_EXCERTO FORNECIDO_
Drones salvam vidas na frente de combate: medicina de guerra ucraniana reinventa-se sob fogo russo
O som de um alerta metálico ecoa pelos corredores subterrâneos de um hospital de campanha perto de Pokrovsk, no leste da Ucrânia. Em segundos, uma equipa de cirurgiões, anestesistas e enfermeiros prepara-se para receber mais um ferido vindo da frente. Nenhum sabe o estado do paciente que está prestes a entrar — apenas que se trata de um dos “casos vermelhos”, os mais críticos entre os combatentes ucranianos.
De acordo com o ‘El Español’, este posto de estabilização, operado pela 14ª Brigada Chervona Kalyna da Guarda Nacional, é o último ponto seguro antes da linha de contacto. Aqui chegam soldados com amputações, ferimentos de bala, queimaduras graves e artérias rasgadas. Muitos resistem durante dias até serem evacuados, pois as equipas médicas se tornaram alvos diretos das forças russas.
“A Rússia tem atacado sistematicamente as nossas ambulâncias e equipas médicas”, explica Bogdan, um dos cirurgiões. “Agora, somos um dos principais alvos. Quando um soldado é ferido, os russos posicionam drones e esperam até nos aproximarmos para atacar.”
A tática, que viola as convenções internacionais de guerra, obriga muitos feridos a permanecerem dias nas trincheiras, em sofrimento e risco de morte. Alguns chegam com infeções graves e até insetos nas feridas. “Estamos a enviar antibióticos e analgésicos por drones, mas não chega”, lamenta o médico.
A medicina adaptada ao campo de batalha
Para responder à escassez de meios e aos atrasos nas evacuações, os médicos ucranianos criaram o chamado tratamento prolongado no terreno. O protocolo inclui o envio de antibióticos, analgésicos e até bolsas de sangue para transfusões no local, tudo acompanhado à distância por videochamada.

_MATERIAL FORNECIDO_
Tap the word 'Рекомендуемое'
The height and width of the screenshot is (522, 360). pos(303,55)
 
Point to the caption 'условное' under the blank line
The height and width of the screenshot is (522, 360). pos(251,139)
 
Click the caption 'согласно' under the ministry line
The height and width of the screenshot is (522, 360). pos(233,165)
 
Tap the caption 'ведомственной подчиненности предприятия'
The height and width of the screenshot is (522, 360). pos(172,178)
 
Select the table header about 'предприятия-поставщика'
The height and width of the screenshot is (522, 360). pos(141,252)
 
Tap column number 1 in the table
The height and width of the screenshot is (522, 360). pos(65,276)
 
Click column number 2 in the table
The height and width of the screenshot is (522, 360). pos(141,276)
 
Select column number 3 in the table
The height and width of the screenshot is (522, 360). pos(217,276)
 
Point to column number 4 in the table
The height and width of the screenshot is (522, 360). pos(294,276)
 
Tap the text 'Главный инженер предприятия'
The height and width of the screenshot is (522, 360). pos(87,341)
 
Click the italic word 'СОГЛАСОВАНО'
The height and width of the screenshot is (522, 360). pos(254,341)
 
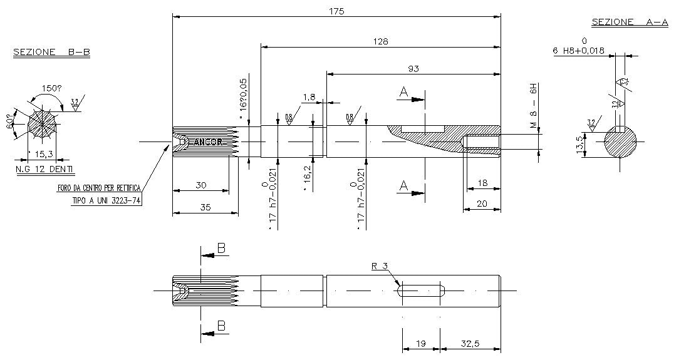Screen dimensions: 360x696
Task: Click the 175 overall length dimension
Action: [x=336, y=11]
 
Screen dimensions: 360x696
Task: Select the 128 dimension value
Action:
---
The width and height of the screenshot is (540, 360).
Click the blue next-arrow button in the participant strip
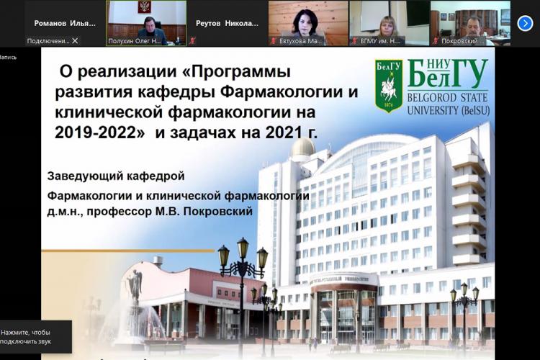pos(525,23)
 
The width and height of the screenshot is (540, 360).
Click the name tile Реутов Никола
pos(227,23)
* * *
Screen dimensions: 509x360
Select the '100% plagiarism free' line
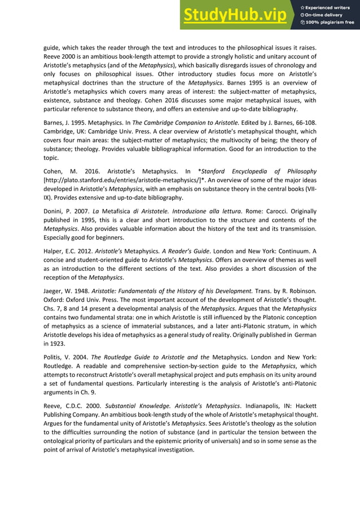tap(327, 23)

_TAREFA A REALIZAR_
No excerto sobre a medicina de guerra ucraniana, que unidade opera o posto de estabilização perto de Pokrovsk?

_RESPOSTA ESPERADA_
A 14ª Brigada Chervona Kalyna da Guarda Nacional.